The strategy outlines plans for the registration and standardised payment of foster carers. It is also intended to improve recruitment and retention by providing extra support to these carers.
"This is an important milestone for both foster and kinship care in Scotland," said Bryan Ritchie, director of The Fostering Network Scotland.
"The plans outlined in the strategy could make a real difference to the lives of thousands of children in care in Scotland.
"We are particularly pleased to see that the Government has listened to the Network's campaign messages and has included draft proposals for allowing teenagers to stay with their foster carers beyond the age of 18, which would offer massive benefits for many young people who are currently forced out before they are ready."
Mr Ritchie also welcomed the inclusion of registration for foster carers, and recognition of the need to improve ways of investigating allegations against foster carers.
"We urge the executive to set a national allowance at the Network's recommended rates, ensuring all carers are able to look after fostered children without having to worry about expenses or continually paying out from their own pockets."
Young people, their foster parents and kinship carers are being asked to go online and give their opinions of the plans.
"We want every child to have a safe, stable and secure home environment to give them the best start in life," said Mr Henry. "Our foster and kinship carers already play a vital role in supporting and shaping those who will go on to shape Scotland's future. We must guarantee the support we give our looked-after children, and those who look after them, is of the highest standard. That's why we are asking those who know best of all to tell us how we can make the Scottish care system the best in the world."
Figures released this year showed that 3,731 children and young people in Scotland were cared for by foster carers, while 1,726 were living with friends or relatives. The Fostering Network estimates that a further 1,700 foster families are needed in Scotland.
The TESS last month reported Mr Ritchie's concern about the country's ageing population of foster carers which he described as a "time bomb" - the average age is 49. He said they were the least well-trained, most isolated and lowest-paid workers in childcare. The foster care workforce needs to be more professional, he suggested.

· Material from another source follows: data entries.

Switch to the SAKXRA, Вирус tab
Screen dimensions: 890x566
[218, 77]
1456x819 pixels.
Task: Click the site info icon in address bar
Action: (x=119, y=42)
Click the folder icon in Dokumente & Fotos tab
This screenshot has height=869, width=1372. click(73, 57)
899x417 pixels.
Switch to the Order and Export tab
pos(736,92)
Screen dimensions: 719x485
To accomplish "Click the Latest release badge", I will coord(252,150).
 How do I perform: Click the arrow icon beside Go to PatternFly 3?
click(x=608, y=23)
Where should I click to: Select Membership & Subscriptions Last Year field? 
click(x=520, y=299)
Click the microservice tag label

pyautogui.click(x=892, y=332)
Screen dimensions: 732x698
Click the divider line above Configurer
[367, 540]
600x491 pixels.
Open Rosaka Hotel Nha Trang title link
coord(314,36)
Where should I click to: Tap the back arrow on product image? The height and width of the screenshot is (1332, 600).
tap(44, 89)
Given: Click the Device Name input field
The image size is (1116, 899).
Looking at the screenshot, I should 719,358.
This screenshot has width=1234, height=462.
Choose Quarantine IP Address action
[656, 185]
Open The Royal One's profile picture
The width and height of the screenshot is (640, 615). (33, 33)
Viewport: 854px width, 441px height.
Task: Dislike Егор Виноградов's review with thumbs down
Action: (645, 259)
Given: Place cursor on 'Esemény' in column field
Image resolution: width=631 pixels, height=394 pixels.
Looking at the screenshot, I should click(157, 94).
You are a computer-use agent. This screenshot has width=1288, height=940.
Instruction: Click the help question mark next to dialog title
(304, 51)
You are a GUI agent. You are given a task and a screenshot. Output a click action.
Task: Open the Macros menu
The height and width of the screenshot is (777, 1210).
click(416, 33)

Consultation on the National Fostering and Kinship Care Strategy runs until February 16. www.scotland.gov.ukconsultations Nicola's story Nicola McDade is proof that young people in care can go on to achieve high educational attainment and fulfilled lives. Now 22, Nicola is completing a masters degree in screen studies, having graduated with honours in economic and social history and television studies from Glasgow University.
But she would be the first to say that the key to her success was a long-term stable placement with her foster parents. Nicola entered the care system when she was six months old and, up until the age of six, went in and out of care, including 18 months in a children's unit. Then, she and one of her brothers were placed in foster care (he has entered training to be a social worker).
Initially, she thought foster care would be for only a few months as she expected to be adopted. But the placement turned out to be long-term - 17 years' long.
Nicola now realises that her teachers would have been informed of her family circumstances and says that she had "a normal education because I had a stable family life".
In recent years, she has been involved in the promotion of foster care as part of a recruitment drive by Glasgow City Council. She helped organise the council's "What Works for Us" conference earlier this year, which celebrated the achievements of looked-after children and young people as well as their carers.
Nicola's advice to teachers is: "Don't stigmatise looked-after children.
Don't make them feel different. I never wanted to feel different; I just wanted to be normal. Offer extra support if it's necessary."